The Zodiac Group argues that the principle set forth in Waterman and Concordia should be disregarded as dictum and that Article XIX, Section 16 of the 1921 Louisiana Constitution provides that prescription or peremption can arise by implication against the State if it is based on another article in the Constitution [14-687 La.App. 5 Cir. 11] itself. La. Const. art. XIX, § 16 (1921) clearly states: " Prescription shall not run against the State in any civil matter, unless otherwise provided in this Constitution or expressly by law." Furthermore, the Louisiana Supreme Court has held that the language in this provision bars both prescription and peremption from running against the State. Flowers, Inc. v. Rausch, 364 So.2d 928, 931 (La. 1978). La. Const. art. X, § 11 (1921), governing when a tax sale may be set aside, contains no language expressly stating that the peremptive period described therein runs against the State, and contains no reference

Page 265

to La. Const. art. XIX, § 16 (1921), which bars peremption or prescription from running against the State in civil matters. The Zodiac Group's argument is without merit and unsupported by a plain reading of the Constitutional provisions. When a property has been previously adjudicated to the State for unpaid taxes, the peremptive period provided in La. Const. art. X, § 11 (1921) does not run against the State while the property remains in the State's ownership.
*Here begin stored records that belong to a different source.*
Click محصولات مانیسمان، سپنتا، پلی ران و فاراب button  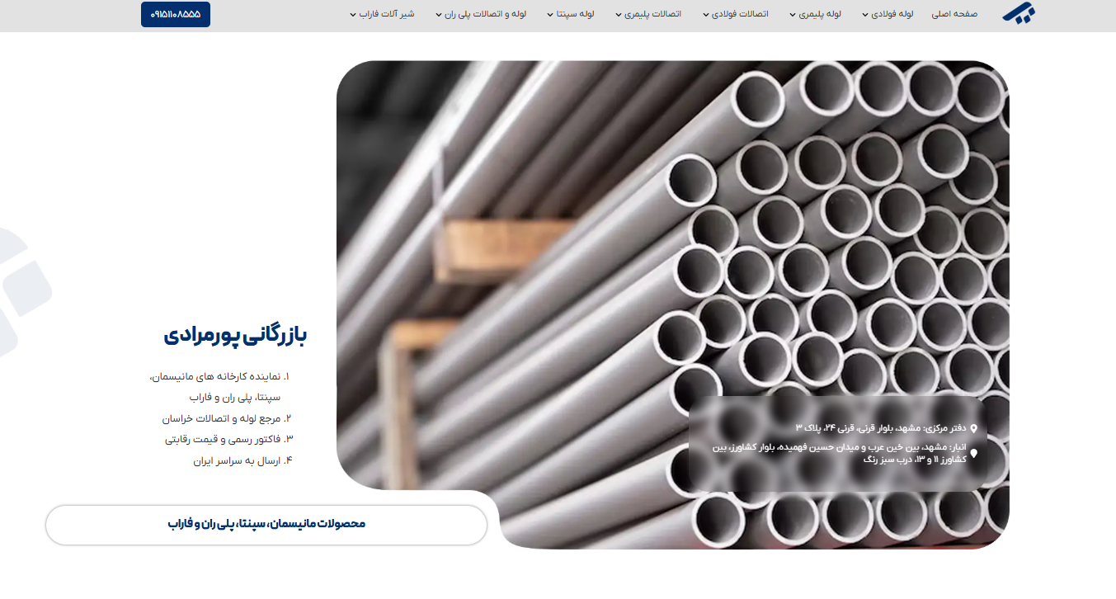click(x=266, y=525)
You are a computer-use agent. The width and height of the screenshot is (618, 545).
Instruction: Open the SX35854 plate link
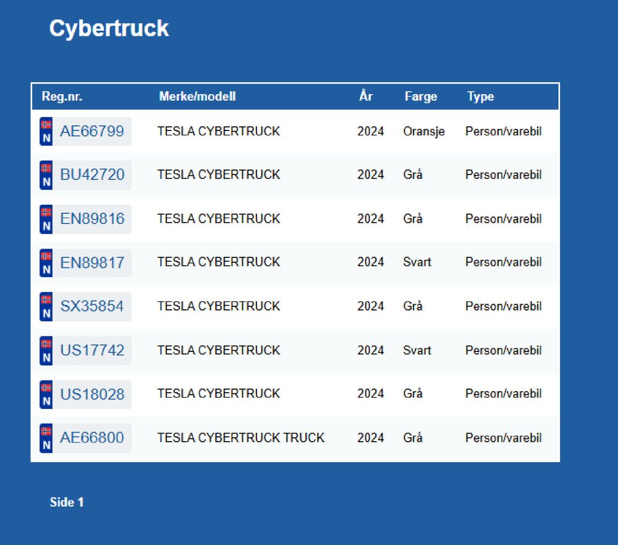[91, 306]
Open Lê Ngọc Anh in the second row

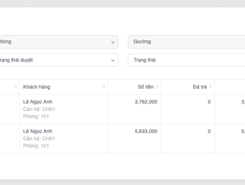point(37,131)
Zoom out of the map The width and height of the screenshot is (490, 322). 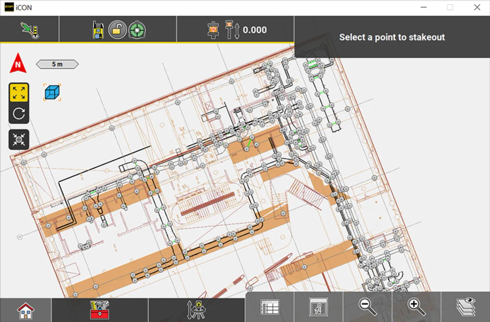click(x=368, y=307)
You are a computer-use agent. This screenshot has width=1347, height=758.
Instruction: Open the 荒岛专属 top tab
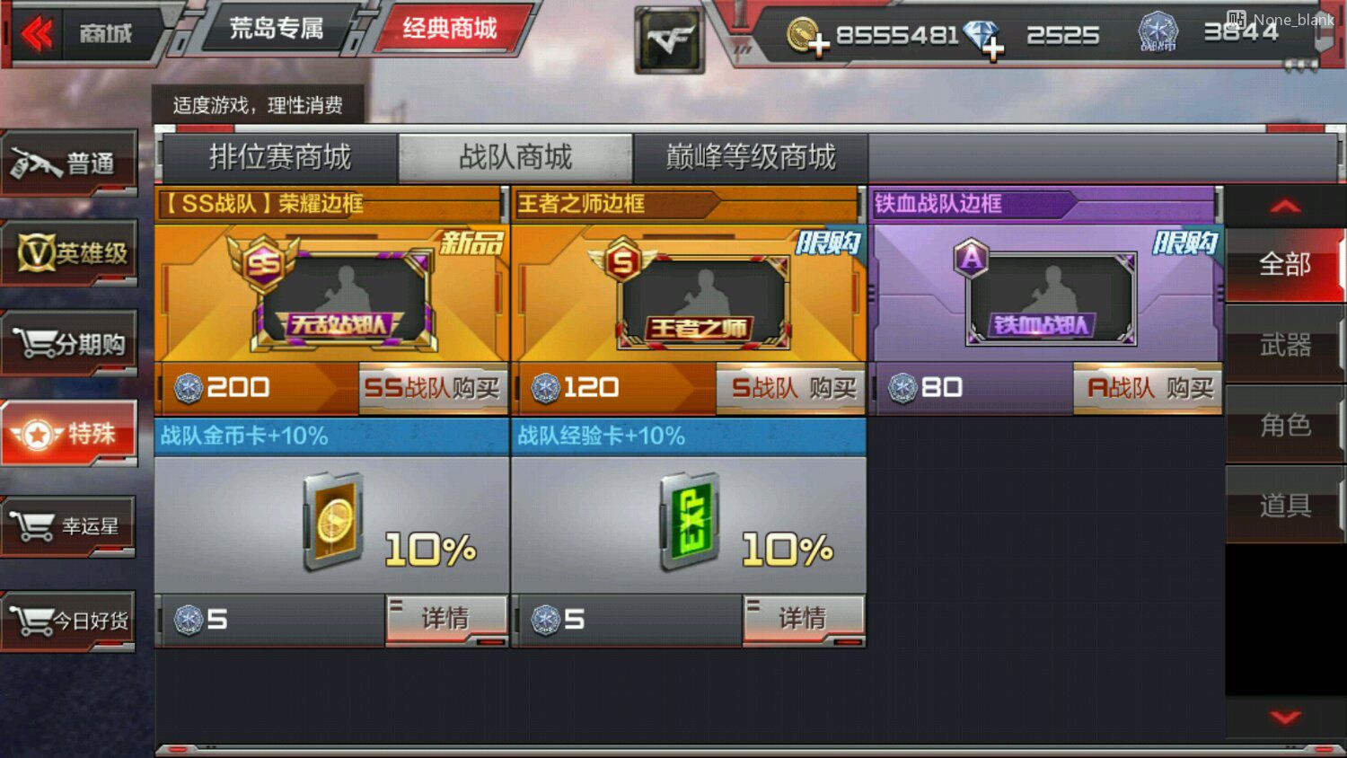point(276,29)
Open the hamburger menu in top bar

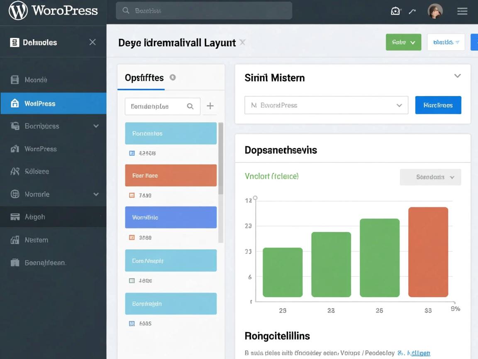click(x=462, y=11)
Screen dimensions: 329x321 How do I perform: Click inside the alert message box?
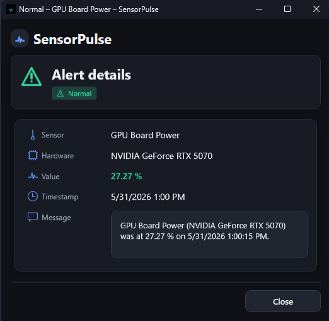(x=209, y=235)

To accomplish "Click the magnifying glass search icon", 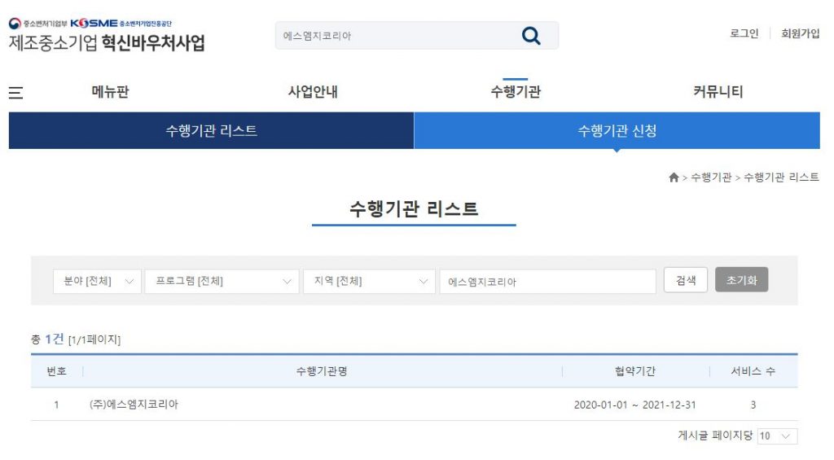I will [531, 36].
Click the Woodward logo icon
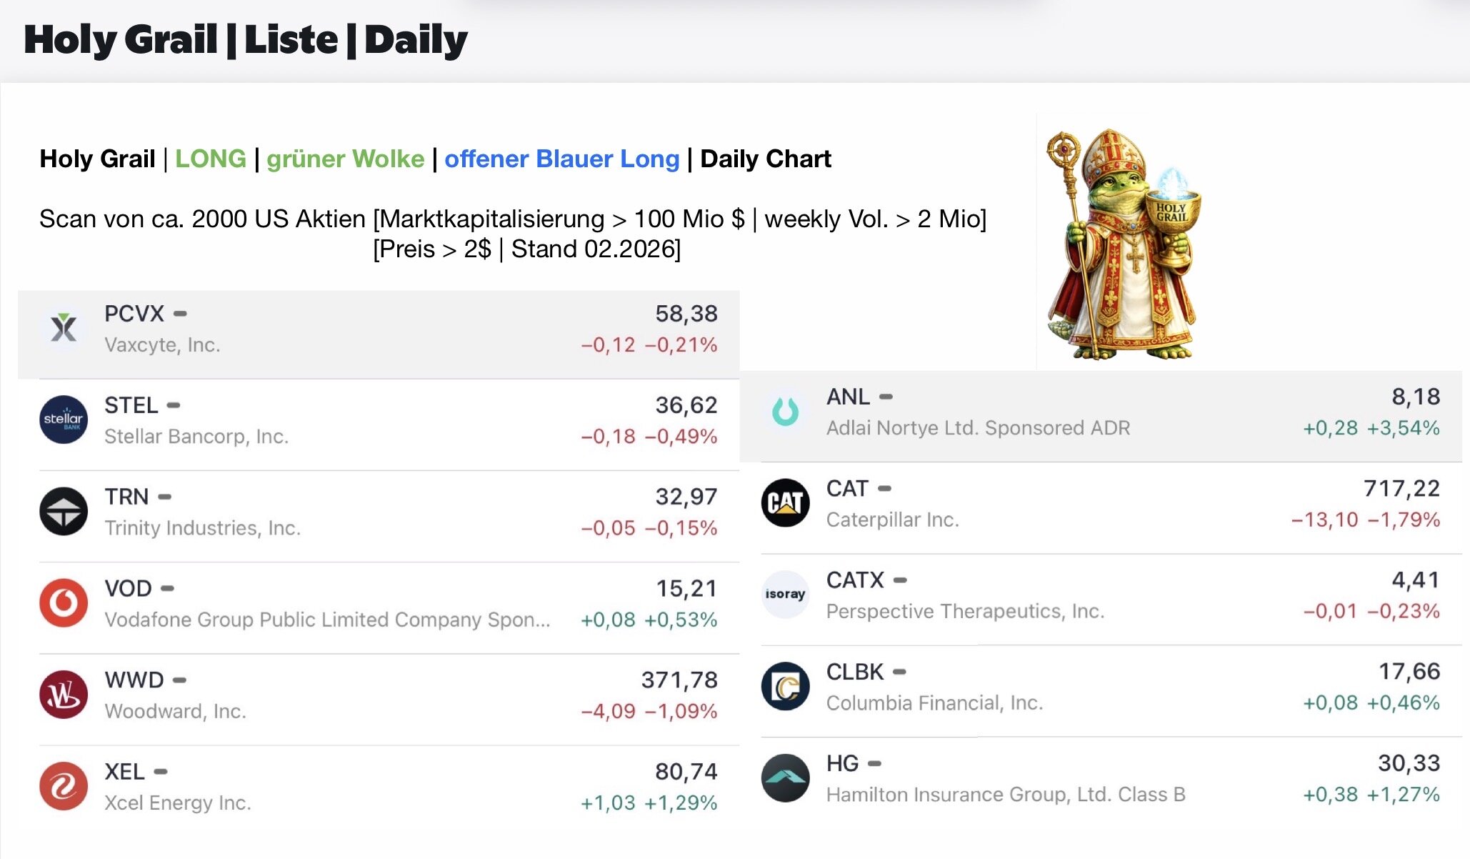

In its comments on the issue before us in this case, the Supreme Court acknowledged that the jurisprudence in Waterman could be applied to declare the 1925 tax sale absolutely null and void, but declined to do so because of factual gaps in the record and recognition of the possibility for acquisitive prescription. Both parties expressly decline any claims of ownership through acquisitive prescription, and we, like the trial court, find that the Act of Correction and quitclaim deed have adequately addressed factual gaps in the record that was of concern to the Supreme Court. Having determined that Lot 4 had previously been adjudicated to the State at the time of the 1925 tax sale, we find that sale to be absolutely null and void.

[14-687 La.App. 5 Cir. 12] CONCLUSION

On de novo review, we find that no genuine issues of material fact remain, and that the Mayronne Group is entitled to judgment as a matter of law. We therefore affirm the trial court's summary judgment in favor of the Mayronne Group.